>> START SELECTED EXCERPT

A 70-year-old woman delivering the Kitsap Sun newspaper outside Bremerton, Washington, died after a 62-year-old man delivering the Seattle Times newspaper to the same address accidentally ran over her. Sheriff's investigators said the victim had parked her car and got out to carry the paper to a customer's driveway, where the other carrier was backing out. (Associated Press)

Miguel Martinez, 19, put on a bulletproof vest so his friend, Elijah Ray Lambert, 21, could shoot at it to see if it would stop a bullet. It didn't. The Sacramento County, California, sheriff's department called the incident an "unintentional killing," but arrested Lambert anyway. (Chicago Tribune)

Old habits die hard

After receiving a call that a woman in Henrico County, Virginia, had left her children in a car while she shopped, a police officer was unable to arrest the woman because she had returned to her car when the officer arrived. Instead, the officer swore out a warrant and told her to turn herself in. The woman, identified as Laquanda Newby, 25, arrived at the county courthouse as promised, but again left her children, ages 6 and 1, in the car with the windows rolled up when she went inside. She was arrested when surveillance video showed them alone for more than an hour. (Richmond's WTVR-TV)

Oy vey

President Obama "bristled" at charges he was anti-Israel, according to longtime adviser David Axelrod, who revealed that Obama considers himself the "closest thing to a Jew that has ever sat in this office." (The Washington Times)

Slight provocation

Clarence Sturdivant, 64, shot his 66-year-old neighbor in Harvey, Louisiana, because he wanted a Budweiser, but the neighbor handed him a can of Busch instead. Witnesses said the two then argued over the merits of the respective brands, until the victim threatened Sturdivant with a gun, and the Bud-lover responded with a shotgun blast that wounded Busch man in the arm. (Reuters)

>> END SELECTED EXCERPT
>> START RECORD EXTRACTS

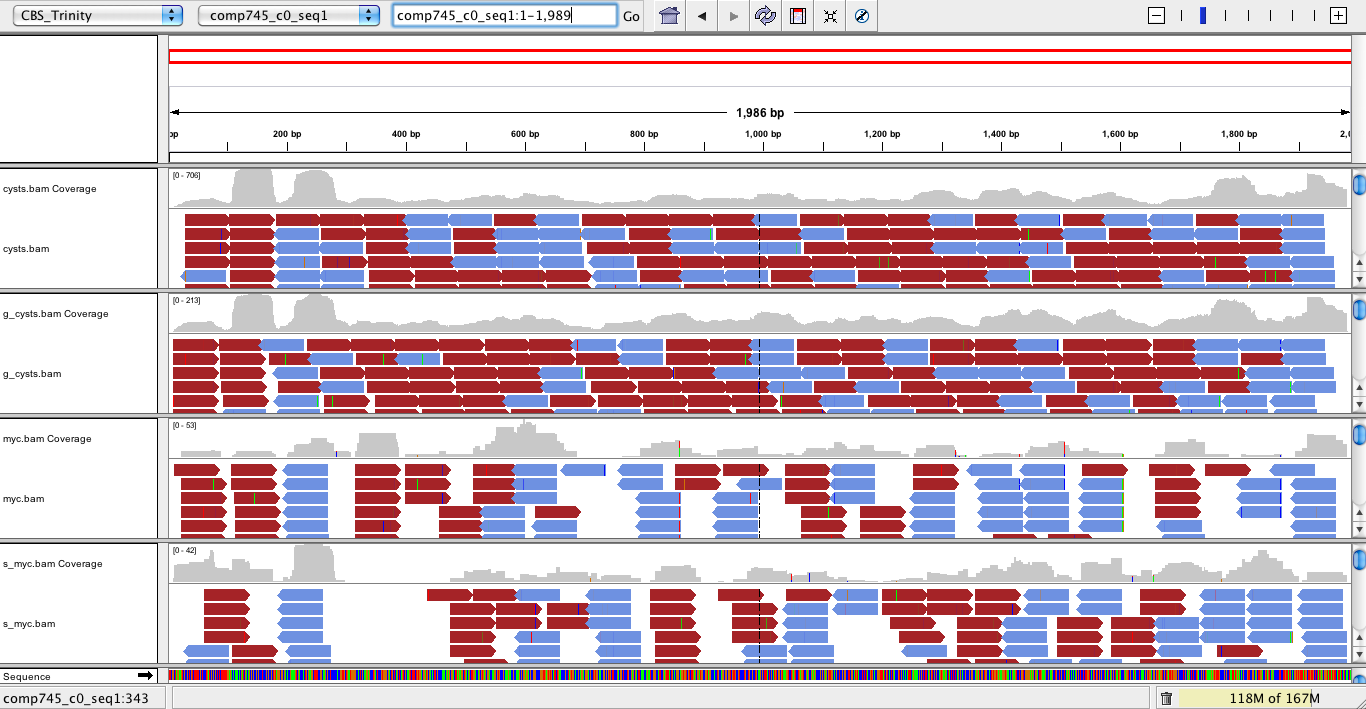The width and height of the screenshot is (1366, 709).
Task: Click the s_myc.bam Coverage track label
Action: 53,564
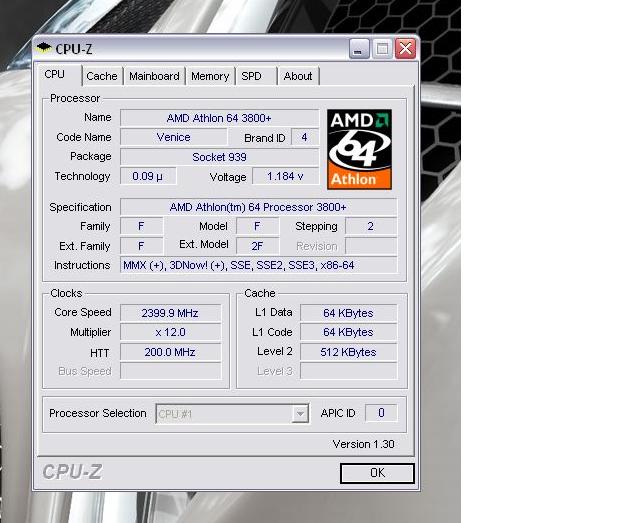The image size is (640, 523).
Task: Click the Voltage value field
Action: click(285, 177)
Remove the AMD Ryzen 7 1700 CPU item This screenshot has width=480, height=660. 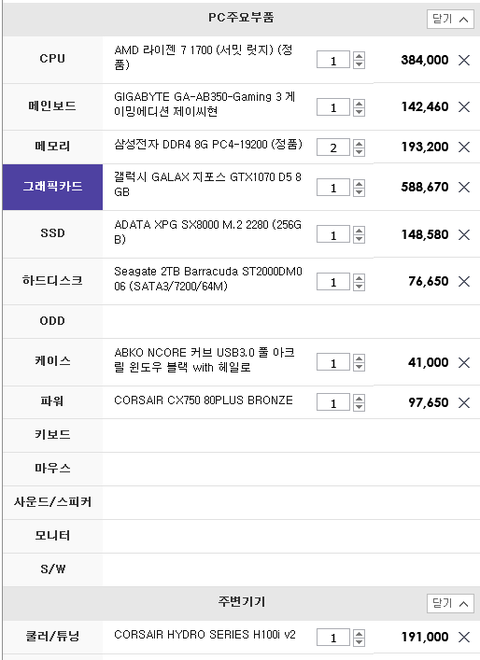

>> END RECORD EXTRACTS

▶ **EXERCISE TASK**
Answer these from the news briefs above:
(a) Which newspaper was the 62-year-old man delivering?
(b) What ages were Laquanda Newby's children?
(c) What brand of beer did Clarence Sturdivant want?

▶ **TASK OUTPUT**
(a) The Seattle Times.
(b) 6 and 1.
(c) Budweiser.